Brasil acoge la celebración de dos de los mayores eventos de cualquier naturaleza que existen hoy en el mundo: el Campeonato Mundial de Fútbol y los Juegos Olímpicos. El primero supuso una fabulosa ventana al mundo que Brasil se esforzó por aprovechar para graduarse como gran potencia global, dejar atrás el cartel de outsider de las nuevas economías emergentes, sacudirse siglas como BRIC o EAGLES que le relegan a la periferia del poder, y convertirse en un actor con peso en la escena mundial.
“Lo que se jugaba Brasil era convencer al mundo de que estaba dispuesto a protagonizar el desarrollo de América Latina y a ser el receptor de las inversiones extranjeras que lleguen a Latinoamérica”, analiza el socio responsable de Turismo de KPMG en España, Tomás López de la Torre. “El objetivo era proyectar la imagen de país emergente con vocación de ser un motor de desarrollo en uno de los mayores polos de desarrollo del planeta”.

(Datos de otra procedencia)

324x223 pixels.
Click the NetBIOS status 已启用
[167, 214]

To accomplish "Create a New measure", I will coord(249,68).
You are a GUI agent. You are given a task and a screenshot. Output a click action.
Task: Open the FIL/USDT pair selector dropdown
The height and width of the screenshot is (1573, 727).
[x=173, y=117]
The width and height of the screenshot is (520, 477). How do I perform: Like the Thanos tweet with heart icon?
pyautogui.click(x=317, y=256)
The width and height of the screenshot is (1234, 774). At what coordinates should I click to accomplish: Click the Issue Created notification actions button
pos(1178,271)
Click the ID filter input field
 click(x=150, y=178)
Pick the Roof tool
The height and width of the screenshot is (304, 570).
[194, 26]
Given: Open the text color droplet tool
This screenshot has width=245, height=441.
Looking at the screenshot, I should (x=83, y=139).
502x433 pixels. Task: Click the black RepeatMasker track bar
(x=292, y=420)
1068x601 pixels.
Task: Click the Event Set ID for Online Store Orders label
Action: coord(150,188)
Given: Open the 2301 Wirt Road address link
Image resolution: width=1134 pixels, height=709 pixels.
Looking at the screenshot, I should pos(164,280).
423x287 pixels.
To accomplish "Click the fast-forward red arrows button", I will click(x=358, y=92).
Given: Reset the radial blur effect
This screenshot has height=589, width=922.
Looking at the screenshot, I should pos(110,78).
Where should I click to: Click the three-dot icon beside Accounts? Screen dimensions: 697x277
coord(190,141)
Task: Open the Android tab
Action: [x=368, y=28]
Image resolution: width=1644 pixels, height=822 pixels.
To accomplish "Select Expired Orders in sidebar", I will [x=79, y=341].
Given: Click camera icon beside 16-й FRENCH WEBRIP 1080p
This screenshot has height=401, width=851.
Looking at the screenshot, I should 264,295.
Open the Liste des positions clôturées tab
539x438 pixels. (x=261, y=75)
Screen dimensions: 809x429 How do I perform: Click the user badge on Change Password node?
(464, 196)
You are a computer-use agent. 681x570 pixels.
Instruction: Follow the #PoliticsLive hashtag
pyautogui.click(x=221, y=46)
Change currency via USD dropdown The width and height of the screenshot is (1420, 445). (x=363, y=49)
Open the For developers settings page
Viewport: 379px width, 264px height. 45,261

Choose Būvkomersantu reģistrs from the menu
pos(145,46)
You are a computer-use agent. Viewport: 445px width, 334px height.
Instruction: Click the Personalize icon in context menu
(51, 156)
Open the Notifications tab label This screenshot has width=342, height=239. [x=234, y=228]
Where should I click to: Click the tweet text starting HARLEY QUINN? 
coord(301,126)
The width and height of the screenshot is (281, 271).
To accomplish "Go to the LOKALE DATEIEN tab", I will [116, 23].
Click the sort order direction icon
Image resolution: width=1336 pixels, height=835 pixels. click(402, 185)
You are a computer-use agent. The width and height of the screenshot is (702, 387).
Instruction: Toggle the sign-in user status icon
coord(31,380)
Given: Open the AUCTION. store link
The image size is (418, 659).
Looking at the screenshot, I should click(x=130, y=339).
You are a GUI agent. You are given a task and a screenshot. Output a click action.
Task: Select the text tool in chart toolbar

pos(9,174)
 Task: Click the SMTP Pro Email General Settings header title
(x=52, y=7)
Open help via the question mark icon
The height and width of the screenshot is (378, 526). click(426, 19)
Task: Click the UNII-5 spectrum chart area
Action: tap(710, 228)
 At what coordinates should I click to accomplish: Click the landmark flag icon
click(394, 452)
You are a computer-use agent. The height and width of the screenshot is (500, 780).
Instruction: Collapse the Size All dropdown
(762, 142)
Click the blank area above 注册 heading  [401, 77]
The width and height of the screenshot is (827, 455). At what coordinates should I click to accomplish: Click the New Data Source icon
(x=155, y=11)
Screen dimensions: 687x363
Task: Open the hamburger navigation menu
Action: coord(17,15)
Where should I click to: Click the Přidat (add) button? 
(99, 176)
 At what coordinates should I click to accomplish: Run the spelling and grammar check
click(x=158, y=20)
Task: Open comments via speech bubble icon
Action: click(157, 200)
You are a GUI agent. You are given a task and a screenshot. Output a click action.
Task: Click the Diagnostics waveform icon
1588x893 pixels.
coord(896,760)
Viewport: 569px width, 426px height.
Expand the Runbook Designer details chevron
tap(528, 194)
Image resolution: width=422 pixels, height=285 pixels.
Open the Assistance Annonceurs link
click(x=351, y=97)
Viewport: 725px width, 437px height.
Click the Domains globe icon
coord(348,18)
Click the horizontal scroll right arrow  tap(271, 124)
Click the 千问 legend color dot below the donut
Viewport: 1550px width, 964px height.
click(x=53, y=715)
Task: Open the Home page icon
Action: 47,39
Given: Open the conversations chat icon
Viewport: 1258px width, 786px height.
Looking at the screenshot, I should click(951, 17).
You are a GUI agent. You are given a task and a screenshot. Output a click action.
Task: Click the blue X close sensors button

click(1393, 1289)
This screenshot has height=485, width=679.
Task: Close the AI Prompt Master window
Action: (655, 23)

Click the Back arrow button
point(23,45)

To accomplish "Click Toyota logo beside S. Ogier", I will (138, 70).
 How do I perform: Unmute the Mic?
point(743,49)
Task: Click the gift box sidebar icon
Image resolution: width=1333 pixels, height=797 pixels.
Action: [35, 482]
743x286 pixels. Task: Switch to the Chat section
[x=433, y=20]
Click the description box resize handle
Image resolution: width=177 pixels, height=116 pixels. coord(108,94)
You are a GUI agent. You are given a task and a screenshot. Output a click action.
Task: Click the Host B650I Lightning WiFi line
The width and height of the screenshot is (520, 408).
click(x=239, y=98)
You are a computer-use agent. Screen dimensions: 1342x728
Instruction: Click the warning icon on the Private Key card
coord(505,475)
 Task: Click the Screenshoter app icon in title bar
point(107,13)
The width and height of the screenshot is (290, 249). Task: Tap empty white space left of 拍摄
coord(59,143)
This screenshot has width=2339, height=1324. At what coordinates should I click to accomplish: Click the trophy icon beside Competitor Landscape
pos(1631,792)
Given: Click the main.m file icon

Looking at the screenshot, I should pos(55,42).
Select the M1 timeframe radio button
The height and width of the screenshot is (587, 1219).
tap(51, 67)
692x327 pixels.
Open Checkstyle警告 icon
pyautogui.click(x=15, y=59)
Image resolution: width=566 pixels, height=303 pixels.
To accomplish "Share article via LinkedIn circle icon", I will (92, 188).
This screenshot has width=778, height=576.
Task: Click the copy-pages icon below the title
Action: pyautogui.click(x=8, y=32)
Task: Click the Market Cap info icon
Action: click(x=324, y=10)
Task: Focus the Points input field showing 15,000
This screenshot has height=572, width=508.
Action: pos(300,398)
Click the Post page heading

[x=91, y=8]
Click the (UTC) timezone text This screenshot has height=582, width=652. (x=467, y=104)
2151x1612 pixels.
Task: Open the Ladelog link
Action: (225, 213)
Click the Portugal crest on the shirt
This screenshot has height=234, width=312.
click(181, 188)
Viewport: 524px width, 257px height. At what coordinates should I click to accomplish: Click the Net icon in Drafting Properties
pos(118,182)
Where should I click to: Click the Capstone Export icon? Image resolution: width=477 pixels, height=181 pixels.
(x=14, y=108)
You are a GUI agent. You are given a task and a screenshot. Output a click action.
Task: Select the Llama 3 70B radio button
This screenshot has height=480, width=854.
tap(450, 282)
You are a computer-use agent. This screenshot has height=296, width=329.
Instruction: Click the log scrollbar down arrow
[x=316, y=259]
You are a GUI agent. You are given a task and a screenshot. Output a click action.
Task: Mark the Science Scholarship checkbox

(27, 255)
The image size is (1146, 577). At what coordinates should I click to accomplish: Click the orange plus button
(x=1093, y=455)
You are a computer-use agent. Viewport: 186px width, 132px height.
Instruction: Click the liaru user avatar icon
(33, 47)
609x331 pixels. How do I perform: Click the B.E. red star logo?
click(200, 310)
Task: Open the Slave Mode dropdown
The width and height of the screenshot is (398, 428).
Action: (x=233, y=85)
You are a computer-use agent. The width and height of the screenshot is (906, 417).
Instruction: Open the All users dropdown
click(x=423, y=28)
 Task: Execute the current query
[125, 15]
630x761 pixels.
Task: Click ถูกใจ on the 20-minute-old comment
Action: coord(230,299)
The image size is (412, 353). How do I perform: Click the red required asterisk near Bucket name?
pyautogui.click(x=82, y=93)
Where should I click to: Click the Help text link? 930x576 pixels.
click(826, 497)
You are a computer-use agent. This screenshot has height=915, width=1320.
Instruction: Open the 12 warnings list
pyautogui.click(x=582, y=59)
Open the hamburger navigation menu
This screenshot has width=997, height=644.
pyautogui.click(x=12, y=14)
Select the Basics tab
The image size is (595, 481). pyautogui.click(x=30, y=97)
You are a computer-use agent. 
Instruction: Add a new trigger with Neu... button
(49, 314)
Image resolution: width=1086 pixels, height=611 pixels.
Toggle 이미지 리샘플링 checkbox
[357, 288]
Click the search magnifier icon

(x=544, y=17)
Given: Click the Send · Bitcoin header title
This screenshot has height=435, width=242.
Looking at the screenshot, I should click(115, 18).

Al final, el debate sobre el éxito o el fracaso de este tipo de eventos se sitúa, más que en un balance puramente económico, en el ámbito de los intangibles. El Mundial de Brasil 2014, o los Juegos Olímpicos de 2016, habrán tenido éxito en la medida en que el país refuerce y mejore su imagen tras la organización de ambos eventos.